ANECDOTES AND TRUE STORIES
( Chanted by us kids ).
Mr. Payne ( Reid’s ) a jolly good man. He goes to church on Sunday to pray to God to give him strength to cane the boys on Monday.
( On Band of Hope outings Shouted from the brakes ).
We’re all teetotallers here, we don’t want none of your beer. Shut up your public houses, we’re all teetotallers here!
( During Election times ).
Vote, vote, vote for old Burney. Kick old Chamberlain out the door. For Burney is our man and we’ll have him if we can, and we don’t want Chamberlain any more.
( Advice to us from my father ).
Having got to the allotment one Sunday morning my father was very annoyed because I had forgotten something. He said: “Son, never go about the neighbourhood without a hat”. And when I asked why, he said: “You’re that bloody wooden-headed and there are so many woodpeckers about that you daren’t take the risk!”. Since then I have always worn a cap.

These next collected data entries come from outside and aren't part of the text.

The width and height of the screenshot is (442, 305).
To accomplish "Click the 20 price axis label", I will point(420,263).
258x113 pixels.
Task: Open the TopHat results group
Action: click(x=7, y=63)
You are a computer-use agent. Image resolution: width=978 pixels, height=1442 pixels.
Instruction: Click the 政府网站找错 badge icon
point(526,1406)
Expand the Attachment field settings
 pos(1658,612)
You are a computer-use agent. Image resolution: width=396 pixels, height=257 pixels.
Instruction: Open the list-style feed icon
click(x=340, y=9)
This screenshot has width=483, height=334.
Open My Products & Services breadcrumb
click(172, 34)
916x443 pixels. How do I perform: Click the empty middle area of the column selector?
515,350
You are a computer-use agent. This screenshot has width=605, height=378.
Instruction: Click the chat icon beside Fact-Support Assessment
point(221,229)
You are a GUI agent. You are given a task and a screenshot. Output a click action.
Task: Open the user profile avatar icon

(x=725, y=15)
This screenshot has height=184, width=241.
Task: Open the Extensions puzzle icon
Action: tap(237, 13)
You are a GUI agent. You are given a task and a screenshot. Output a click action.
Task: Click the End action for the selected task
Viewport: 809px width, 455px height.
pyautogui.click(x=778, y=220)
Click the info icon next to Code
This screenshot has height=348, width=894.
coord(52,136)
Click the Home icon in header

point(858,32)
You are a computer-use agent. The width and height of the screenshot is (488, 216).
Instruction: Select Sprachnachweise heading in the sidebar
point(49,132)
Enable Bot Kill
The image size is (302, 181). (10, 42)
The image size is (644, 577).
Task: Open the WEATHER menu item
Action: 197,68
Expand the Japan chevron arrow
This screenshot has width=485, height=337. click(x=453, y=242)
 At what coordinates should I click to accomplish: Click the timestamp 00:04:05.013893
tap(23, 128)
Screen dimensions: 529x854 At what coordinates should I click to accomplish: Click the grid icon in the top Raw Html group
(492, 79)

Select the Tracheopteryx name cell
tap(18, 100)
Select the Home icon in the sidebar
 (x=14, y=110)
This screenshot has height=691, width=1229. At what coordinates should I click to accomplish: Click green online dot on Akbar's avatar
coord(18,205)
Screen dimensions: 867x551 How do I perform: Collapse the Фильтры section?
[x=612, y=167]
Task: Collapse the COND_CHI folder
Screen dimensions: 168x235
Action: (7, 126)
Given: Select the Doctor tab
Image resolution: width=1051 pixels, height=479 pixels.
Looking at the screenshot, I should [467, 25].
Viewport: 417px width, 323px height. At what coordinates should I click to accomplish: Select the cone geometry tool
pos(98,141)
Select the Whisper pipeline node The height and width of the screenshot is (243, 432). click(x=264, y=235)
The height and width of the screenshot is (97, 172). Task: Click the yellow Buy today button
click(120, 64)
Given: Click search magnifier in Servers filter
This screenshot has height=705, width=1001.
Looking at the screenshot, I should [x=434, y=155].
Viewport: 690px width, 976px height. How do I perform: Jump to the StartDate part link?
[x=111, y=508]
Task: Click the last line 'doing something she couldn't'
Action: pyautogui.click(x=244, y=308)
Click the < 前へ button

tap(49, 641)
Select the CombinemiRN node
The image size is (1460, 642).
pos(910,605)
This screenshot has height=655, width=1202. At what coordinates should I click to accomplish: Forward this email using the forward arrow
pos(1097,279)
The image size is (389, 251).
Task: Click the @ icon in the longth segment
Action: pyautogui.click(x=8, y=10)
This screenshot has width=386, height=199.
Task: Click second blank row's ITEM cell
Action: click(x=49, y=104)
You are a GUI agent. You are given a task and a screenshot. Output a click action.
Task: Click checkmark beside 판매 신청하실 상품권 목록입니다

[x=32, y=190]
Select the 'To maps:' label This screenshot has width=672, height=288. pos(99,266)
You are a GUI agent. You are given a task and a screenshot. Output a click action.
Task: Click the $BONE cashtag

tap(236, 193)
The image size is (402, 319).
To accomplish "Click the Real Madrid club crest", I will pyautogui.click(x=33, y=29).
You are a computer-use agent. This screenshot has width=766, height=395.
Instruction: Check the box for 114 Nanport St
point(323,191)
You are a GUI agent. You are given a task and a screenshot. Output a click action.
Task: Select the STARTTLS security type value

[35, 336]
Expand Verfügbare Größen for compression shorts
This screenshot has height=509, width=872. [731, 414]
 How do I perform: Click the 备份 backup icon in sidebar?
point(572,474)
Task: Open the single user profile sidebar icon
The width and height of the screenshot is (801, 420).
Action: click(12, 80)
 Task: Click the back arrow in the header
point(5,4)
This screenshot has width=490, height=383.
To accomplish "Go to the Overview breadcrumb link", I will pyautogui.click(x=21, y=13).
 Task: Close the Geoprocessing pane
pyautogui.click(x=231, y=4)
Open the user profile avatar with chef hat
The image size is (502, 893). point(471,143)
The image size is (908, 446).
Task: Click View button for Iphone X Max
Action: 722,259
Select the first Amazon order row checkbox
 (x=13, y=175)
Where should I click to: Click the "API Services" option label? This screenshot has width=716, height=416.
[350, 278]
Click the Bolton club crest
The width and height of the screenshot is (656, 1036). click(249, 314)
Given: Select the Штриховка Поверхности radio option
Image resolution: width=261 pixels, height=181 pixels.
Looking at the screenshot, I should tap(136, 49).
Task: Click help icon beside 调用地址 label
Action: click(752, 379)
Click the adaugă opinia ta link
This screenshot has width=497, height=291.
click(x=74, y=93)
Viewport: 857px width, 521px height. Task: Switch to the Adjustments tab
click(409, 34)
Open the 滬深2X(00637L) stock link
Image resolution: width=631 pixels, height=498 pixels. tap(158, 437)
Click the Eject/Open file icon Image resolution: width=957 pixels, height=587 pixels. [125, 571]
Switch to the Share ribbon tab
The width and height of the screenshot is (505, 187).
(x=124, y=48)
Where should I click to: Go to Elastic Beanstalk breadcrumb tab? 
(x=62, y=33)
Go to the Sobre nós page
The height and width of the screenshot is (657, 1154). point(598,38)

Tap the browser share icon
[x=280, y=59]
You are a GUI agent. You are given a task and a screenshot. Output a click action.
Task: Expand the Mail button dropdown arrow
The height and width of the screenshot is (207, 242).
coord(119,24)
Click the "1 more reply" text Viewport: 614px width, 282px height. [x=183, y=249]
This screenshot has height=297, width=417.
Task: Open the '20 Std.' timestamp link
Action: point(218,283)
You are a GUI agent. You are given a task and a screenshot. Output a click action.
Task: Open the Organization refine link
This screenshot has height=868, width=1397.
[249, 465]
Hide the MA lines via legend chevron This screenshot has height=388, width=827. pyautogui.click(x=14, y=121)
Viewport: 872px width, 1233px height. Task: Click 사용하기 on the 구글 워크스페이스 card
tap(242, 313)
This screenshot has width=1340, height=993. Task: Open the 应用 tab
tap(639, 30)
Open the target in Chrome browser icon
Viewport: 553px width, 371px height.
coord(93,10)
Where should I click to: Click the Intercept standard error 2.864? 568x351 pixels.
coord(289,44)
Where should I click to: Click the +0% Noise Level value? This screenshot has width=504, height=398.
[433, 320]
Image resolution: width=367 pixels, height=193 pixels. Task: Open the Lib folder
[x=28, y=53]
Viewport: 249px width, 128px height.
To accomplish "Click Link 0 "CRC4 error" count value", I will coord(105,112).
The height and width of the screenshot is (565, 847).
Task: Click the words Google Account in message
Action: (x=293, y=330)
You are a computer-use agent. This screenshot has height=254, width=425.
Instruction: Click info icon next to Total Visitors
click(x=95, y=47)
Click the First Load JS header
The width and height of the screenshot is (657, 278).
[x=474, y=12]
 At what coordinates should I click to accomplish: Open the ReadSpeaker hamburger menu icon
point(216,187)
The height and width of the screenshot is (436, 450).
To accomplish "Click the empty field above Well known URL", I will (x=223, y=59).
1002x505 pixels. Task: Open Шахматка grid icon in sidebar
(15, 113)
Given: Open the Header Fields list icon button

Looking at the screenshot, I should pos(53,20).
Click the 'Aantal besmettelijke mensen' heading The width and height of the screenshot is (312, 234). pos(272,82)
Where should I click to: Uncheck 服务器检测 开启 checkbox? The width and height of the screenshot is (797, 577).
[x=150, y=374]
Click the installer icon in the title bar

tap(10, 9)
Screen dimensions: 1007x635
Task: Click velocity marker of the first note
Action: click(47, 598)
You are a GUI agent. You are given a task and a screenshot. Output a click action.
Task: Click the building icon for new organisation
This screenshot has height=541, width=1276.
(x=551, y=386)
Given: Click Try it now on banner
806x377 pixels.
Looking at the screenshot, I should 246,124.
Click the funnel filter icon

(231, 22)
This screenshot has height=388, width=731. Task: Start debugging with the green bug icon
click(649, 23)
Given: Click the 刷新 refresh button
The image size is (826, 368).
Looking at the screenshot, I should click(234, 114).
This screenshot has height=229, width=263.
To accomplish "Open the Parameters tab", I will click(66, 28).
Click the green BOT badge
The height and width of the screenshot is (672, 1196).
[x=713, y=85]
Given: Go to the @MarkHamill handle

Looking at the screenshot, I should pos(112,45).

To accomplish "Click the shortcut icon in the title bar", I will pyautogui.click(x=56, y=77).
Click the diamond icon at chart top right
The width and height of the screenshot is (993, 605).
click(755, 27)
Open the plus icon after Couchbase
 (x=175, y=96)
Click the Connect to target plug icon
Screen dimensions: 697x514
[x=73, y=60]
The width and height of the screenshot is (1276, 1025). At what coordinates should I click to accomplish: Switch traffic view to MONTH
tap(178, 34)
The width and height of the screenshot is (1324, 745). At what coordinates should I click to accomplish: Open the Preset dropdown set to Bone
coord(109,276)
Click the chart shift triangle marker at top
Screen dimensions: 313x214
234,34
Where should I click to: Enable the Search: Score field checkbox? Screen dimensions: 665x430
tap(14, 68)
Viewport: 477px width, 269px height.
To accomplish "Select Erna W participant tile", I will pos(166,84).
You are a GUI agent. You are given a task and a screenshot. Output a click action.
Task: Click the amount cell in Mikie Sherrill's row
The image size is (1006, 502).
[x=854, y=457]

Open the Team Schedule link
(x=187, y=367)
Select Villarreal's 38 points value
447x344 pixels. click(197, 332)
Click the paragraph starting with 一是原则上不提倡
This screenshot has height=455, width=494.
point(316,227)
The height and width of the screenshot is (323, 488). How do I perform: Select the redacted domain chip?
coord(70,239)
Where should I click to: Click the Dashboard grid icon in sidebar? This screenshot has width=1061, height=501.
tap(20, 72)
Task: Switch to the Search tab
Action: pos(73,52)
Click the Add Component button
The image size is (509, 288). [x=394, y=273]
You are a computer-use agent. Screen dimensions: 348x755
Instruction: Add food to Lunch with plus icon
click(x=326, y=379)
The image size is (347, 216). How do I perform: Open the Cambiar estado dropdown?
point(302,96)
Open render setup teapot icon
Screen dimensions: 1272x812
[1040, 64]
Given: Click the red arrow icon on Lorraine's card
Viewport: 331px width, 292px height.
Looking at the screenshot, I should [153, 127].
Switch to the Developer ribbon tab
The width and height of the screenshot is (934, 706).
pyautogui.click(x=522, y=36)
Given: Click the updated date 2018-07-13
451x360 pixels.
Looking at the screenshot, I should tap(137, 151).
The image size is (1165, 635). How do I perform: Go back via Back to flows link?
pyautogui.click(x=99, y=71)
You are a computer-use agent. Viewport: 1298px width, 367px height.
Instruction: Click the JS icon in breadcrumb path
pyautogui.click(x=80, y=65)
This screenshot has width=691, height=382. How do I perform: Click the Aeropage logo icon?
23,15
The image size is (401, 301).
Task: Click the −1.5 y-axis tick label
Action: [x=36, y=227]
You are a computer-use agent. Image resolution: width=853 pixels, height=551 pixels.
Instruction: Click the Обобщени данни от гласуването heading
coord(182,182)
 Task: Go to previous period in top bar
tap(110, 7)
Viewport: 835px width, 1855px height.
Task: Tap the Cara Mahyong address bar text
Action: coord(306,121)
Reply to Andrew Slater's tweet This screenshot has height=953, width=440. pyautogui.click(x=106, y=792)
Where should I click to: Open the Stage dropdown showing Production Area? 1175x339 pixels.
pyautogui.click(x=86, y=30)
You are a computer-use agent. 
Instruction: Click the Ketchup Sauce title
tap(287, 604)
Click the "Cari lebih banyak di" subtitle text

( A true story from Otto Monsted’s – Maypole ).
Six men had been discharged one Saturday morning in 1899. Among them was Jimmy Lovall, a big strong man but a bit of a simpleton. He was a very henpecked man and no doubt got a good telling off for getting the sack. So he turned up as usual for work on Monday morning, and the foreman found him on the melting floor, where he had left off on Saturday. He sent him to Mr. Birch, personnel mnager, to whom Jimmy told of his telling-off by his missis.
He got his job back and I saw him get his 25 year service medal; and of course he got a small life pension when the works shut down. His wife worked in the works laundry during the War.
( A Knock-out ).
When it came to spring cleaning time at Mrs. Norman’s, Clare Lodge, where I was a houseboy, the carpets would be taken up and she would borrow a lad from Abbott’s to give me a hand to beat them. They hung over a line, he on one side with a carpet beater, me with a walking stick on the other. Both were bashing away when unbeknown to me he leaves off and comes toward the carpet to say something. The next thing I knew he was lying stretched out on the lawn unconscious, with a lump on his forehead as big as a duck egg where I had hit him with my stick. Taken into the house he said that it was an accident. Later I took him home to Bankside Cottages, Hayes Bridge. Later on he married a great friend of mine and we had a good many laughs about it.
( Hard work. Quick wit ).
When Wimpeys started developing the Greenford estates the gangers they employed for their road work were real hard slave drivers. Labour being very plentiful it was their practice to get everything possible out of their gang, and then sack a few each night at an hour’s notice. This would put the fear of the sack in the others to keep them going. One ganger walking along found one man with a straight back and bawled at him to get a move on, to which the man replied: “All right, Rome wasn’t built in a day”. To which the ganger answered: “No, but it might have been if Wimpey’s had had the contract”.